Officials are startled by the reaction. Taste tests of the new menu items yielded mainly positive, even enthusiastic results. But according to Seth Nickinson, a member of the Jamie Oliver Food Foundation who attended the tasting, there were issues from the start. “One of my biggest frustrations was the packaging,” he wrote on the JamieOliver.com blog. “Everything from LAUSD comes pre-packaged with cellophane tops. Not only is it a constant reminder that LAUSD meals, produced in such high volume, aren’t ‘fresh,’ but it can be hard to see through the package.”

The un-fresh, pre-packaged nature of the meals was one of the students’ biggest complaints. Salads dated Oct. 7 were distributed Oct. 17, according to Van Nuys Highschool Principal Judith Vanderbok. In a letter-writing campaign to First Lady Michelle Obama, Van Nuys students spoke of undercooked meat, hard rice and finding mold on the food.

The unified disapproval of the lunches has also spurred a disheartening consequence: a junk-food black market.
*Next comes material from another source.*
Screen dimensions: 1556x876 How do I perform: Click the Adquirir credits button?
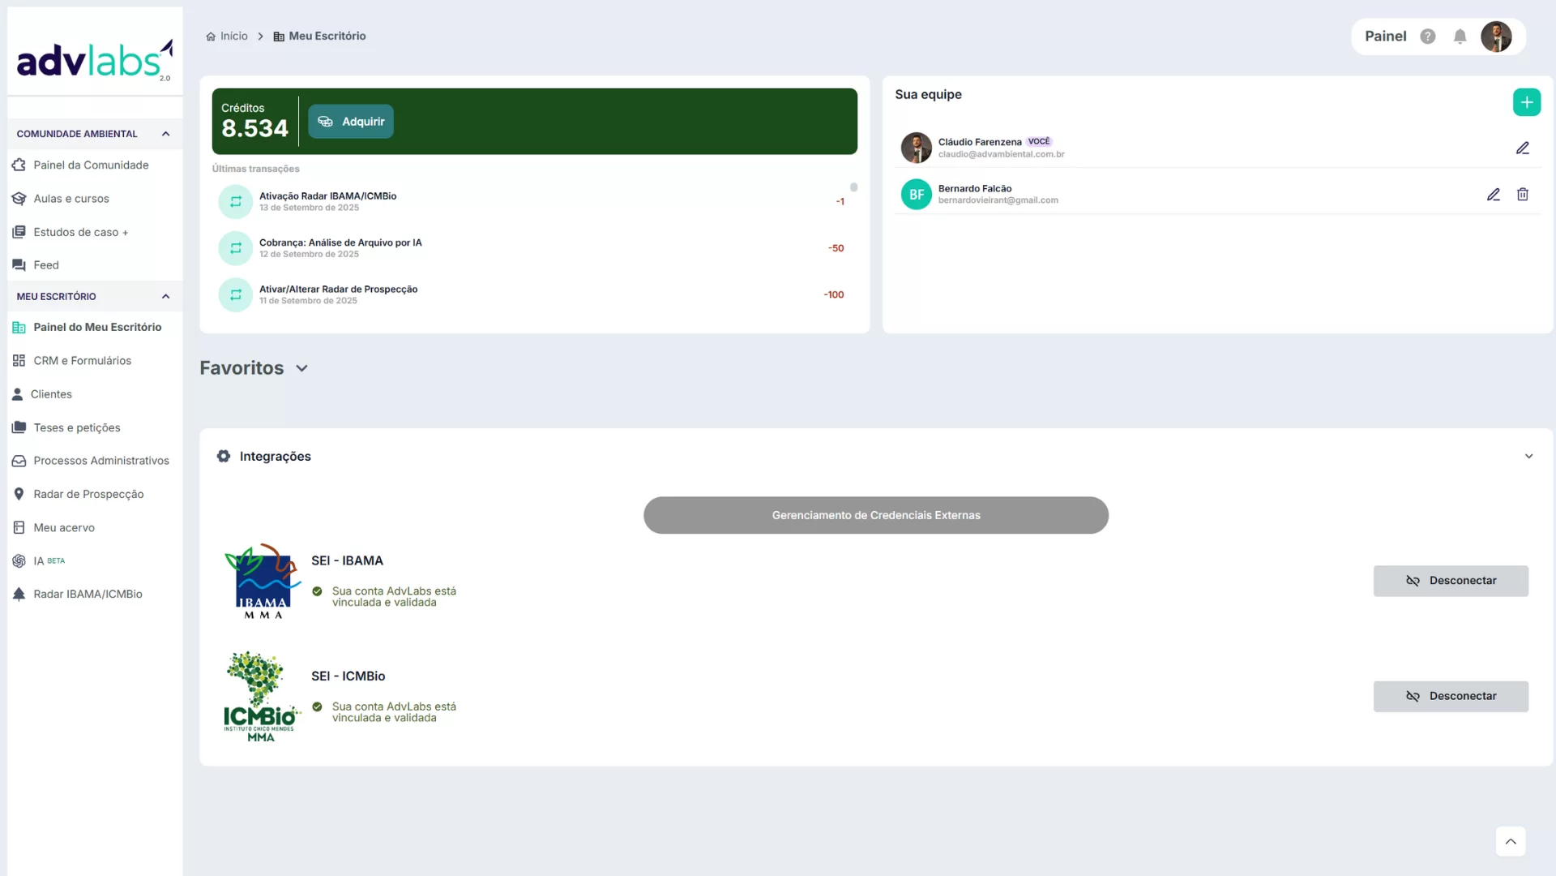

Teachers and other school officers have been selling candy, instant noodles and chips to hungry students. Van Nuys student Iraides Renteria subsists solely on Cheetos and sodas during the school day. “This is our daily lunch,” she said. “We’re eating more junk food now than last year.” “It’s like prohibition,” said Vanderbok.

The menu also may have proved to be too exotic for the tastes of the school children. Where lunches previously consisted of pizza, burgers and tater tots, the new fare is more worldly items like quinoa salad, black bean burgers, pad Thai and beef jambalaya. “It’s not going over well; I have a lot of waste,” Principal Scott Schmerelson of Johhny L. Cochran Jr. Middle School said. “They don’t want the weird things. They want down-home comfort food.”

The district announced this month that the school menu would be revised. Some of the items will remain—the salads and vegetable tamales—while others will be re-worked or eliminated. Foods more familiar to students would be brought back, like burgers and pizza, but with low-fat and whole grain ingredients. According to food services deputy director David Binkle, “We’re trying to put healthier foods in place and make food kids like, and that’s a challenge, but we want to be responsive and listen and learn.”